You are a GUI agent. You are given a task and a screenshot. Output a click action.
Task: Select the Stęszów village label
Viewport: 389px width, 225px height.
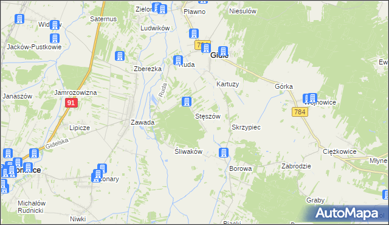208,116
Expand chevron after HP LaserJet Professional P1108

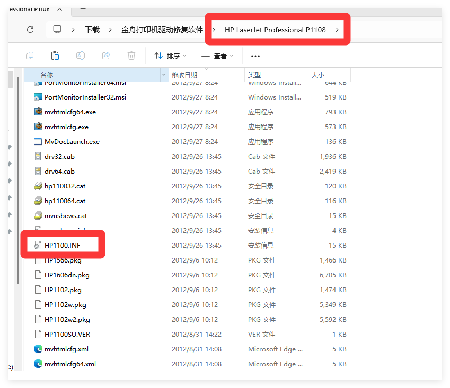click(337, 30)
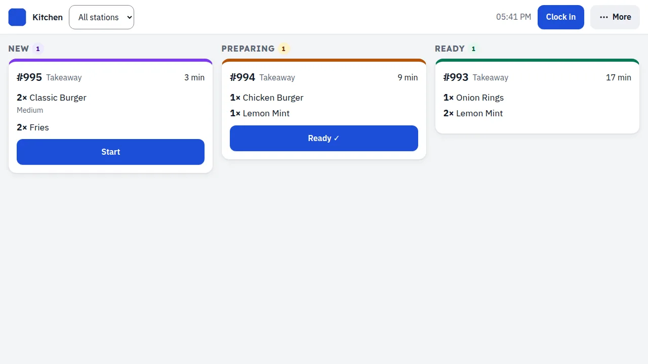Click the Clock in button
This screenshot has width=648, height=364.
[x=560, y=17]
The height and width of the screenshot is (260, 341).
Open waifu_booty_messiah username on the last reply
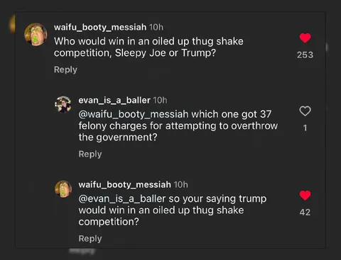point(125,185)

Problem requirements: Output every record exactly, minus the pictures.

Exercise result:
You are a GUI agent. You are given a task and a screenshot. Output a click action.
Task: Select the Stęszów village label
Viewport: 389px width, 225px height.
208,116
Expand chevron after HP LaserJet Professional P1108

click(337, 30)
Click the Clock in button
This screenshot has width=648, height=364.
[x=560, y=17]
The height and width of the screenshot is (260, 341).
Open waifu_booty_messiah username on the last reply
point(125,185)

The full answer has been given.